- Aufgaben und Übungen
1. Gib aus dem Thread zur DSL-Umstellung den Abschnitt wortgetreu zurück, der mit den Worten beginnt, in denen "Es besteht ein" steht, und mit "Sie ihren DSL-Anbieter." schließt.
2. Bei wie vielen Metern meldet der Leitungstest im Thread zur DSL-Umstellung ein Problem mit der DSL-Kabelverbindung?
3. Welche Stellen fragt The_Trasher im Thread zur DSL-Umstellung ab, ob sie bereits gecheckt wurden? Nenne alle.

- Forenthread
# 1&1 von 16k auf 50k - Power LED blinkt seit Umschaltungstag...



## Cheyos2014 (5. Februar 2014)

Hallo,
Ich melde mich hier, weil ich seit dem Umschaltungstag kein Internet mehr habe...
Es war geplant das ich am 4.2. Statt 16k die 50k bekomme aber es hat sich nichts getan außer das ich kein Netzt mehr habe und die Power Led blinkt.
Angerufen habe ich schon und die Anweisunven die ich vom Service bekommen habe, habe ich auch schon befolgt aber es anscheinend nichts gebracht...
Sie haben nun das Problem gemeldet 
Ich kann nichts mehr tun als warten
Also habe ich mal per Handy flat gegoogelt und hab einen Dsl leitungstest gemacht als ergebis kam raus:

Es besteht ein Problem mit def DSL-Kabelverbindung bei ca. 11 Metern. Bitte prüfen Sie Ihre Verkabelung zur DSL/Telefondose und eventuelle Hausverkabelung. Lässt sich der Fehler dabei nichg beheben, kontaktieren Sie ihren DSL-Anbieter.

Nun was ich nicht genau was damit anfangensoll. Hat wer eine Idee was man machen kann?

MFG


----------



## The_Trasher (5. Februar 2014)

Welcher Router ist denn da vorhanden? Hast du TAE, Verkabelung (Kabel nachdrücken), evtl. APL (im Keller oder draußen am Haus) bereits gecheckt?
Router bereits resetet und neu gestartet?


----------



## Cheyos2014 (5. Februar 2014)

- Datenauszug

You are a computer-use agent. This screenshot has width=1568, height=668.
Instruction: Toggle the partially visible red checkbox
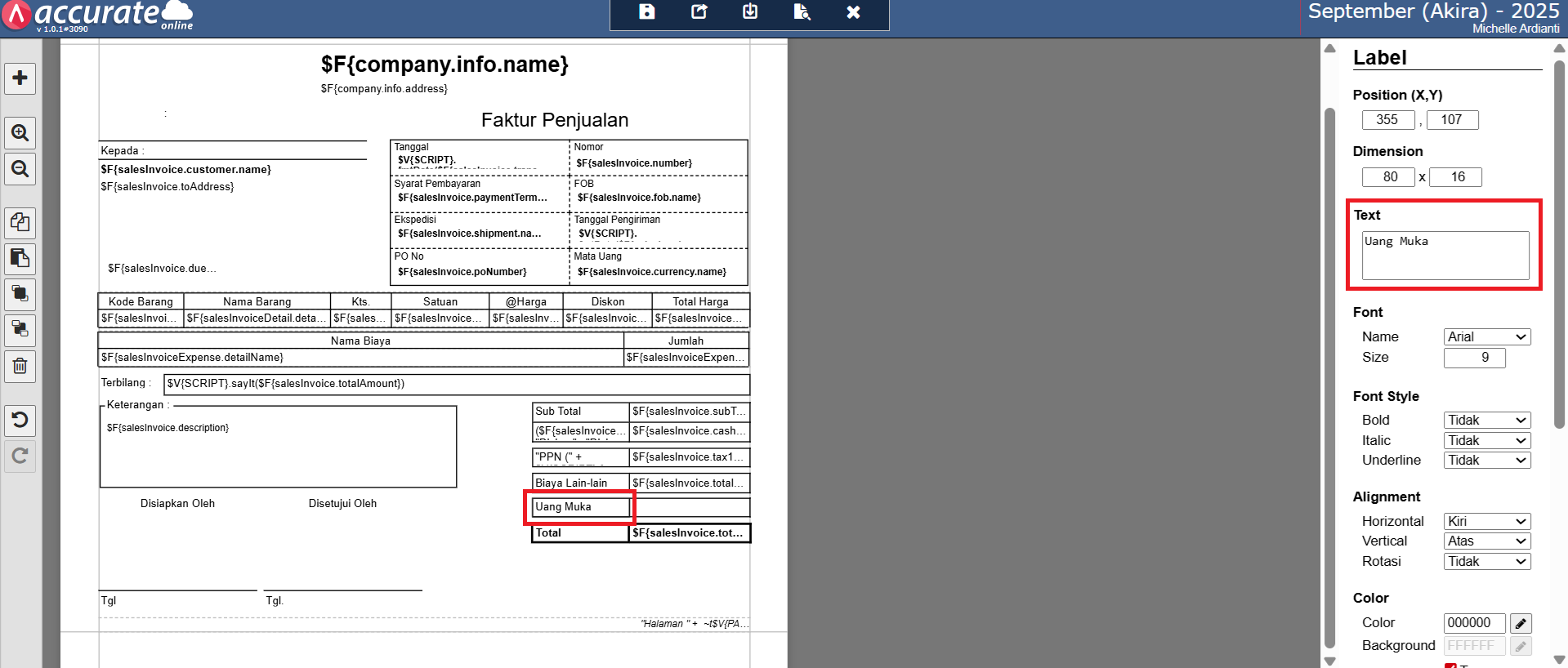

- Lösungen nach Aufgabe
1.
Es besteht ein Problem mit def DSL-Kabelverbindung bei ca. 11 Metern. Bitte prüfen Sie Ihre Verkabelung zur DSL/Telefondose und eventuelle Hausverkabelung. Lässt sich der Fehler dabei nichg beheben, kontaktieren Sie ihren DSL-Anbieter.

2. Bei ca. 11 Metern.

3.
- TAE
- Verkabelung (Kabel nachdrücken)
- APL (im Keller oder draußen am Haus)